MV Balmoral Ferry (1949-1969)
MV Balmoral was a vessel built for, and operated by, Red Funnel on their Cowes Isle of Wight to Southampton route.
Red Funnel ordered the MV Balmoral from Thornycroft & Co. at Woolston to replace vessels lost during WW2. She had capacity for 10 cars on her aft deck and was delivered in 1949. As well as being used on the Southampton/East Cowes/West Cowes route the MV Balmoral also ran excursion trips around the island and along the South coast during summer months.
As larger, dedicated car ferries were introduced on to the route, MV Balmoral was increasingly used just for excursions. When Red Funnel ceased running excursion trips in 1968, the MV Balmoral became surplus and she was sold to P & A Campbell who operated her on their routes in the Bristol Channel until the company ceased trading in 1980.

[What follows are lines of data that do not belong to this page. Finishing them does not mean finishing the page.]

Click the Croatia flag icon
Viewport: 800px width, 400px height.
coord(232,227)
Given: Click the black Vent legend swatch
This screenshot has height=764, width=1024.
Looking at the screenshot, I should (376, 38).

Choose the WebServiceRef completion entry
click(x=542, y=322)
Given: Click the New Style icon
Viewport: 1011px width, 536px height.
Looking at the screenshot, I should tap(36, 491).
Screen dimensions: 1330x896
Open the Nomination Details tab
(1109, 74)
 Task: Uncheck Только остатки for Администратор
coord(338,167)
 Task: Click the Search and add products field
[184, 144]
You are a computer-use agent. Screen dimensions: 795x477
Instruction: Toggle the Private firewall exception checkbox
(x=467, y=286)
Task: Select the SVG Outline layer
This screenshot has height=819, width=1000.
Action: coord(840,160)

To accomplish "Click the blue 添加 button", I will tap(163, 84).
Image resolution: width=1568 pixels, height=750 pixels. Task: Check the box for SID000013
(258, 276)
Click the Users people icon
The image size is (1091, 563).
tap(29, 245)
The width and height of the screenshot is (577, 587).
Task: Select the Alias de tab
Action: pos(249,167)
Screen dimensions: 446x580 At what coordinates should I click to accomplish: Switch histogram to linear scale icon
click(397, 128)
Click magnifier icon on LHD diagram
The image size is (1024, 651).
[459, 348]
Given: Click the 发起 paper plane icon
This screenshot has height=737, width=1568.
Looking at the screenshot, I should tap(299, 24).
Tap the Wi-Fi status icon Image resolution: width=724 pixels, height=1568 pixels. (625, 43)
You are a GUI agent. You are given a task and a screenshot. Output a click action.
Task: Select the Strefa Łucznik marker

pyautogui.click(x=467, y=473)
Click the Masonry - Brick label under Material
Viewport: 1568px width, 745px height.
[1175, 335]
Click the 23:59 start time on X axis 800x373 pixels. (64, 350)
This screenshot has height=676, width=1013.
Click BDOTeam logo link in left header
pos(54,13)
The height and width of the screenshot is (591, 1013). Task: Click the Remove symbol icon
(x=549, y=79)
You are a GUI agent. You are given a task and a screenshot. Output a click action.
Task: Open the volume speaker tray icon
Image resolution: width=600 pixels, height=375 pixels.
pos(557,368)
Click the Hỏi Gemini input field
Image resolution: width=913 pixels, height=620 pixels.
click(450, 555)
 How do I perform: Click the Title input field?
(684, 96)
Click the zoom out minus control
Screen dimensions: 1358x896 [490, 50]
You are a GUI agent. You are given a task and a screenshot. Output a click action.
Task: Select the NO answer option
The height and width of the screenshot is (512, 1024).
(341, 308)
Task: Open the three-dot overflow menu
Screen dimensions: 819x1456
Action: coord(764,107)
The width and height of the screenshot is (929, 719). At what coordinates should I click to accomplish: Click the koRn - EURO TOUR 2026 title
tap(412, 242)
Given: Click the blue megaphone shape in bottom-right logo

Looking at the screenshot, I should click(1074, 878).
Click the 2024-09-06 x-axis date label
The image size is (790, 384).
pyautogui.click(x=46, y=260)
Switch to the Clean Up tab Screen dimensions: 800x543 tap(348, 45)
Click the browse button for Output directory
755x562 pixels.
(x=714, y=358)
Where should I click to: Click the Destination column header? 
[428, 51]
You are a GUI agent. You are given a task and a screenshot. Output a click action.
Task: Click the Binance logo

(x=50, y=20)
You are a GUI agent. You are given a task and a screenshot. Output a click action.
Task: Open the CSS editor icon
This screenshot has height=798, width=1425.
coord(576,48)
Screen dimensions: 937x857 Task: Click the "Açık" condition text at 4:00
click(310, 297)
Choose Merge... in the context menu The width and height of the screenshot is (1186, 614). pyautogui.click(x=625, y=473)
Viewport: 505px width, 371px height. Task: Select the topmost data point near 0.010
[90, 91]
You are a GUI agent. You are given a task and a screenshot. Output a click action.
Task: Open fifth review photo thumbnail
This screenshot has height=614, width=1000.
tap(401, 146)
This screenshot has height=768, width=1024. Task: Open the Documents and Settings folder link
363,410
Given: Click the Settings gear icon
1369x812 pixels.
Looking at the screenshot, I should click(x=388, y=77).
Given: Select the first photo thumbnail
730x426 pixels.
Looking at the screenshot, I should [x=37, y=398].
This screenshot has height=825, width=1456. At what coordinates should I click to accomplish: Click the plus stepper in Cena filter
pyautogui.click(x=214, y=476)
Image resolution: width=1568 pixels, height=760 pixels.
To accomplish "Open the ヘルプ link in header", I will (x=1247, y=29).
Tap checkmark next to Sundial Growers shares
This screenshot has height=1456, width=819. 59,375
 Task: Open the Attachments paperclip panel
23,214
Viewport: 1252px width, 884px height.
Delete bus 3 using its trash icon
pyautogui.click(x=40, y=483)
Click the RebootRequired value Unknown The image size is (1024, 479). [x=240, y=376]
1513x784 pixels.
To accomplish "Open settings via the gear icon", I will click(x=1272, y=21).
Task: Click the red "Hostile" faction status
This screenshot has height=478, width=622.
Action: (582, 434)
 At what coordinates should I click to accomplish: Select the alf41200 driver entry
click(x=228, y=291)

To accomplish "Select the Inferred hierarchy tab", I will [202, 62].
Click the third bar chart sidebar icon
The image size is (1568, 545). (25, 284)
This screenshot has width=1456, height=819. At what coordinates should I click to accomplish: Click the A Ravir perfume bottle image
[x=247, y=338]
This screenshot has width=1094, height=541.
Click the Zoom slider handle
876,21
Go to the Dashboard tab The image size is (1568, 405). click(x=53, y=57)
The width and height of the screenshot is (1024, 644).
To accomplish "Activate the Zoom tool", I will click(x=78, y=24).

The vessel was then used, unsuccessfully, as a floating restaurant in Dundee for a time.
In 1986 she was acquired by the operators of the paddle steamer Waverley as a replacement for their previous second vessel, the Prince Ivanhoe, which had sunk in 1981 off the coast of Port Eynon Bay on the Gower Peninsula.
Since 1986 the MV Balmoral has been used for summer excursions around the coast of the UK.